A Hybrid Deep Learning Framework For Early-stage Alzheimer’s Disease Classification From Neuro-imaging Biomarkers
Author(s) -
Samina Akram,
Muhammad Amjad Iqbal,
Muhammad Rashid,
Muhammad Shahid Bhatti,
Benish Fida
Publication year - 2025
Publication title -
ieee access
Language(s) - English
Resource type - Magazines
SCImago Journal Rank - 0.587
H-Index - 127
eISSN - 2169-3536
DOI - 10.1109/access.2025.3574039
Subject(s) - aerospace , bioengineering , communication, networking and broadcast technologies , components, circuits, devices and systems , computing and processing , engineered materials, dielectrics and plasmas , engineering profession , fields, waves and electromagnetics , general topics for engineers , geoscience , nuclear engineering , photonics and electrooptics , power, energy and industry applications , robotics and control systems , signal processing and analysis , transportation
Alzheimer’s disease, a leading neurodegenerative disorder, poses significant challenges to modern healthcare, emphasizing the urgent need for precise early-stage diagnostics. Despite promising insights from neuroimaging into potential AD biomarkers, the intricacy of data interpretation demands advanced computational techniques. Existing diagnostic tools have yet to fully harness the combined strengths of neuroimaging and modern deep-learning architectures for nuanced, early-stage AD classification. In this study, we propose a novel hybrid deep learning framework that ensembles three state-of-the-art architectures—EfficientNetB7, Xception, and MobileNetV3Large—through a soft-voting strategy to classify Alzheimer’s disease across multiple stages. Our ensemble methodology deciphers complex patterns within Magnetic Resonance Imaging, mapping them to specific AD early stages. Integrating pre-trained model weights and adaptive learning rates ensures swift convergence and optimal performance. Benchmarking against a comprehensive AD neuro-imaging dataset revealed that our ensemble approach achieves a groundbreaking precision of 99.87%. These results significantly surpass those of individual architectures addressing this problem. Evaluation metrics like precision-recall and f1 score nearly approached 100% across different experiment stages. With inference times as low as 3ms for MobileNetV3Large, our model is highly suitable for real-time deployment in clinical environments.

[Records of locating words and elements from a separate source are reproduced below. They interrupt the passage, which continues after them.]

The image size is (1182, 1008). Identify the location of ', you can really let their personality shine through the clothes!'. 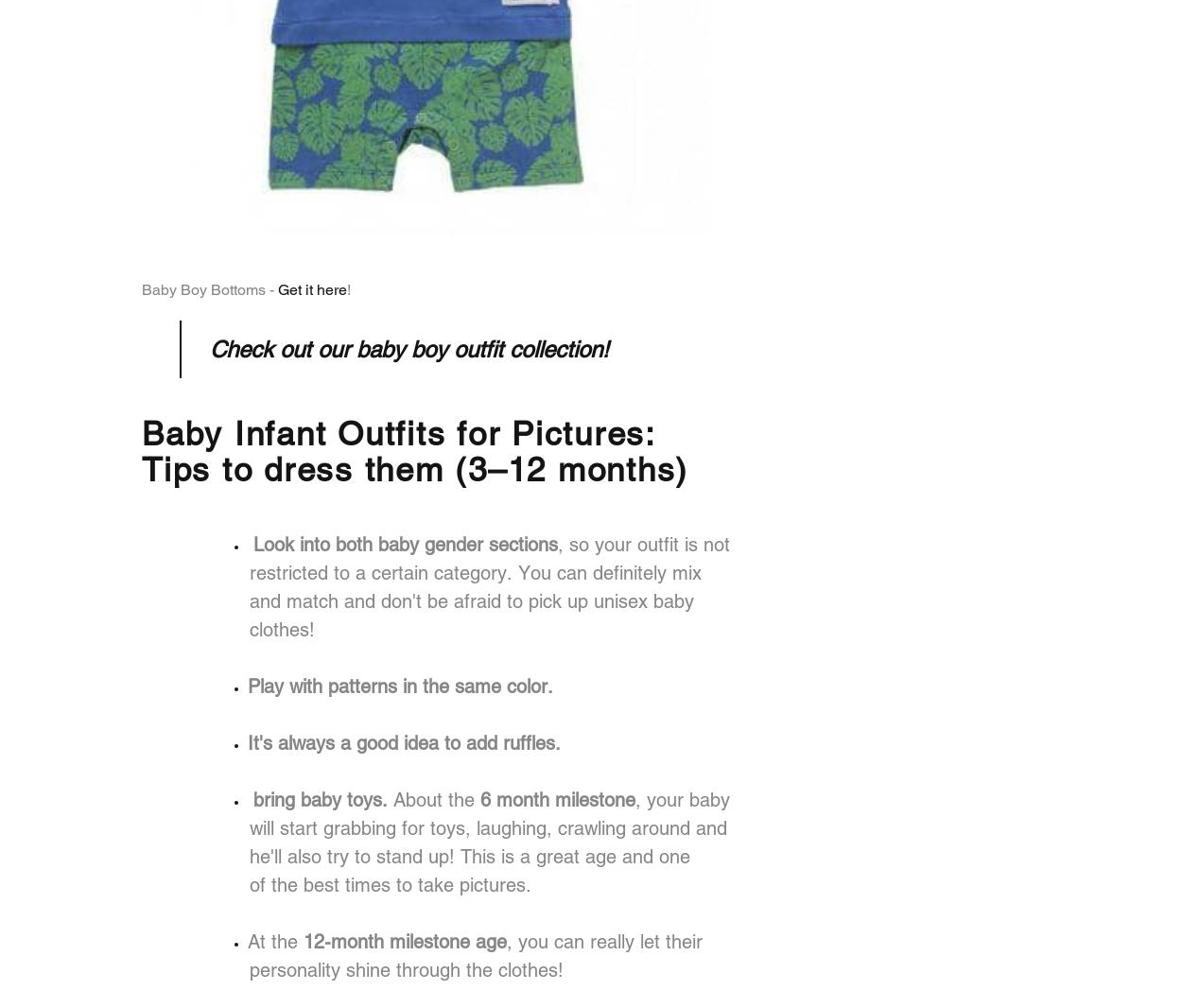
(476, 955).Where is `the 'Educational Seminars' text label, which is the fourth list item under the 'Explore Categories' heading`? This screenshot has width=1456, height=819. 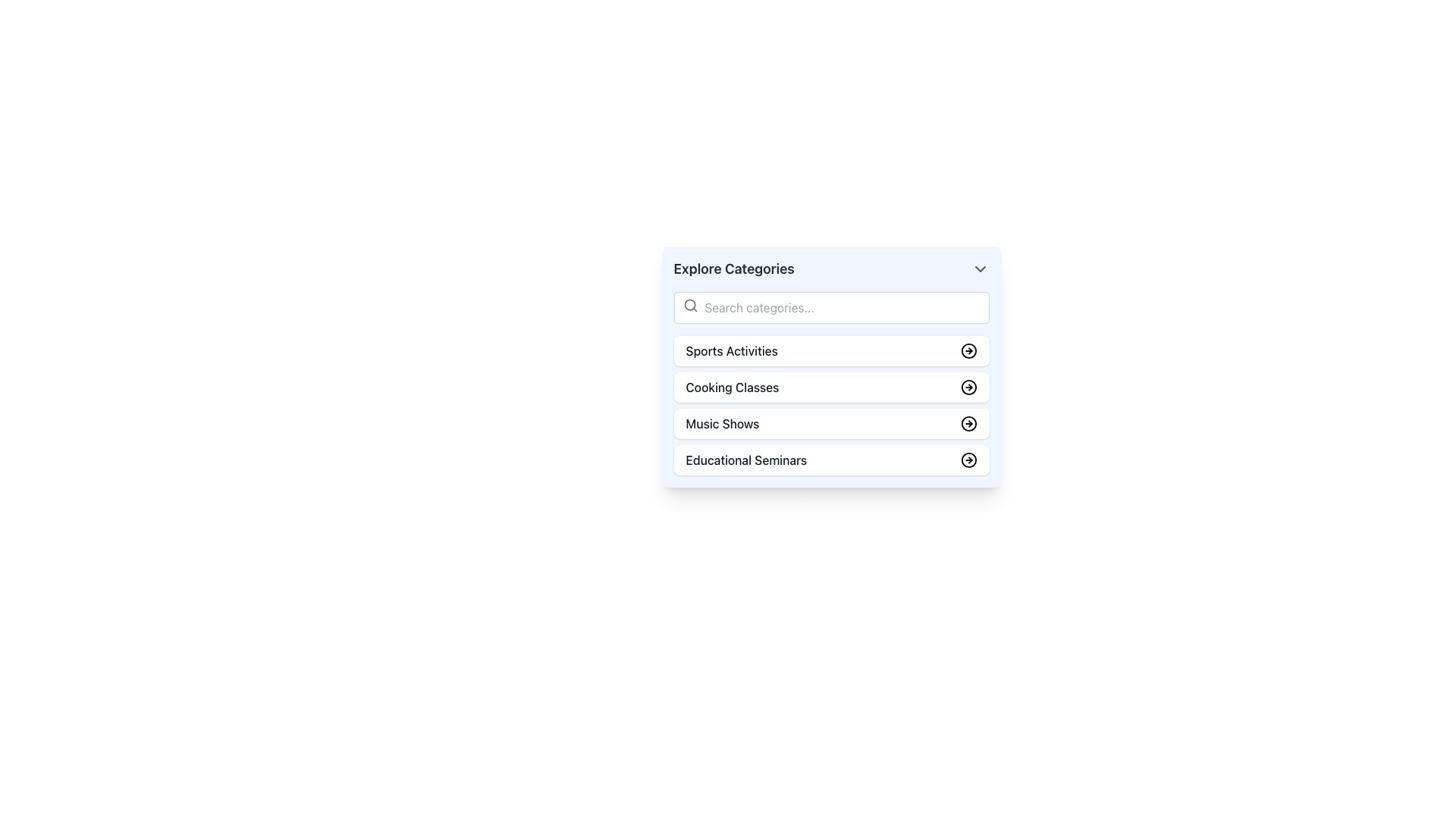 the 'Educational Seminars' text label, which is the fourth list item under the 'Explore Categories' heading is located at coordinates (746, 459).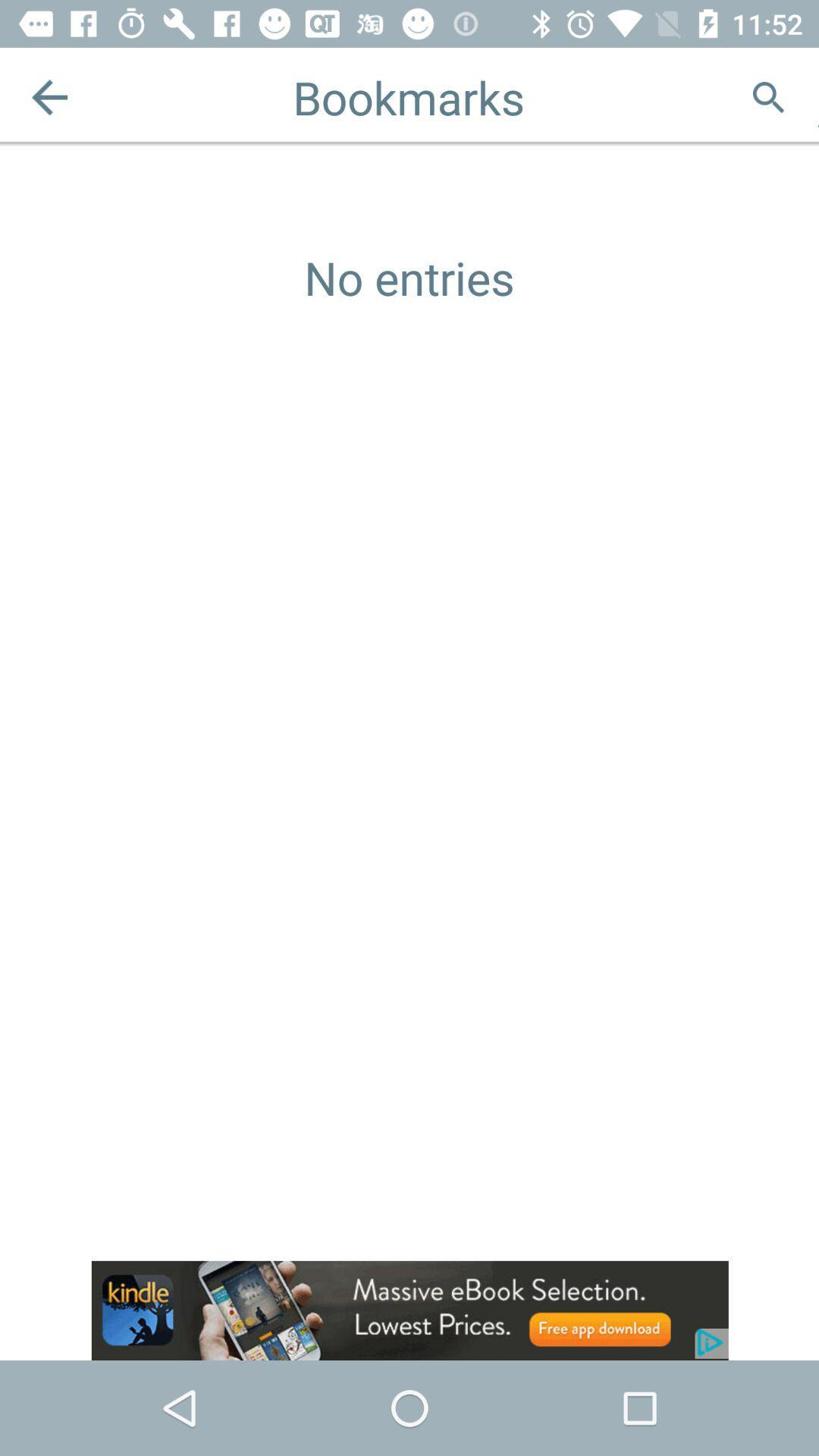 The image size is (819, 1456). What do you see at coordinates (768, 96) in the screenshot?
I see `search icon` at bounding box center [768, 96]. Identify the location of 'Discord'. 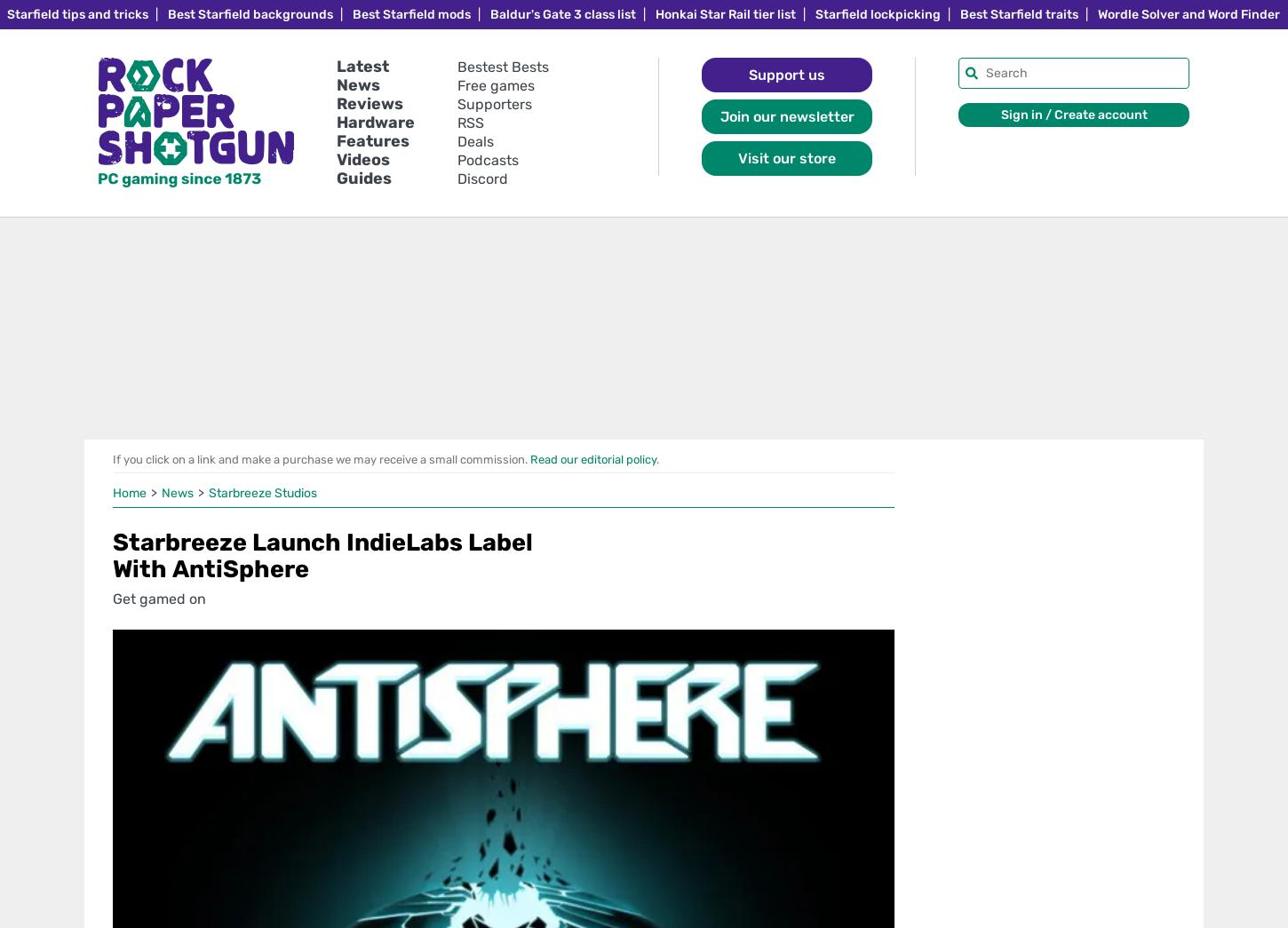
(482, 178).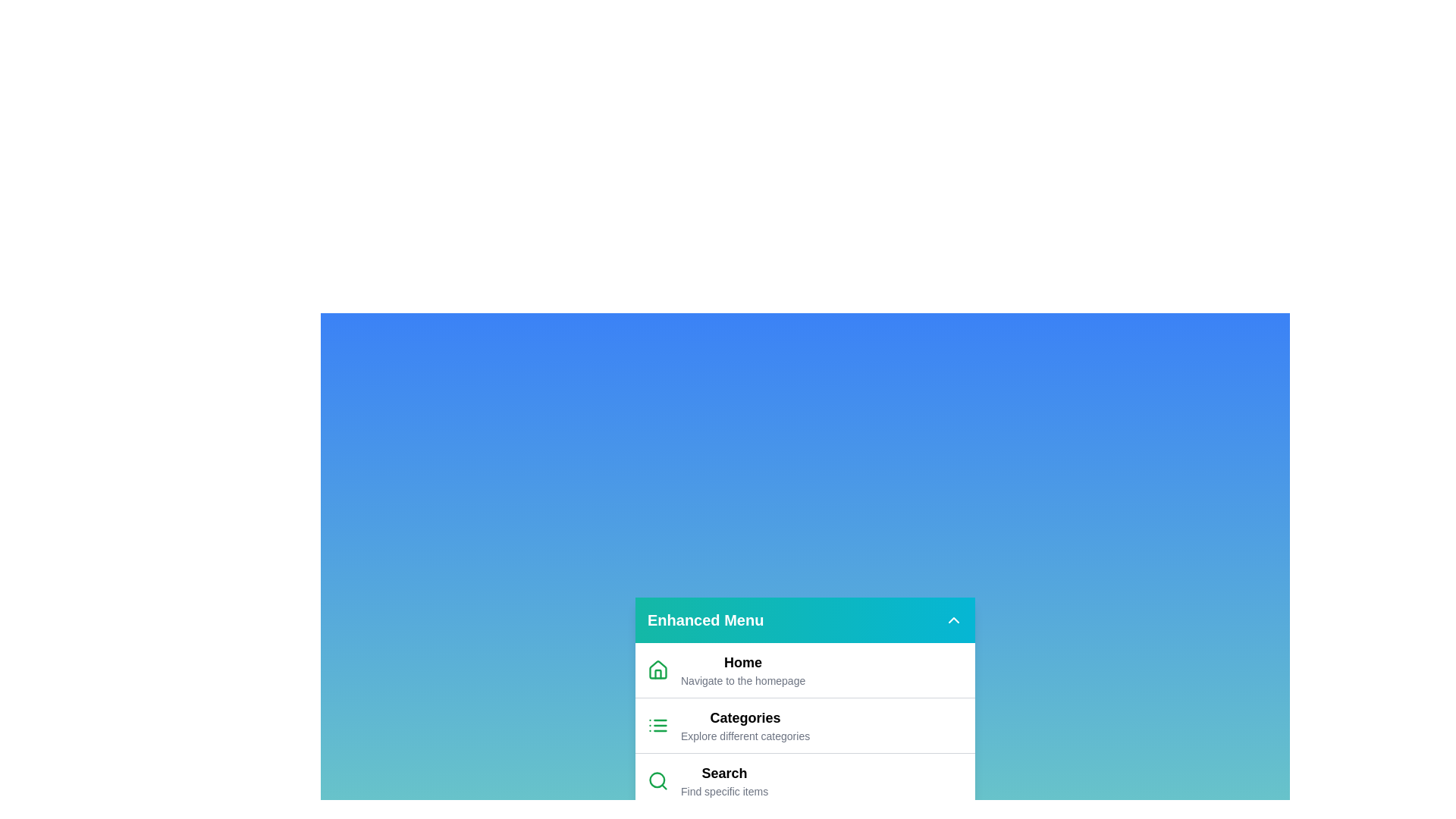  Describe the element at coordinates (720, 780) in the screenshot. I see `the menu item labeled Search` at that location.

Furthermore, Grad-CAM explainability is incorporated to highlight critical brain regions contributing to the model’s predictions, improving clinical trust. To the best of our knowledge, this is the first ensemble-based deep learning framework combining EfficientNetB7, Xception, and MobileNetV3Large for multi-stage Alzheimer’s classification. The proposed hybrid model can confidently replace conventional diagnostic methods. As medical science is quickly changing and adapting AI decisions, our methodology is helpful for early diagnosis of dementia detection in the early stages of preemptive treatment.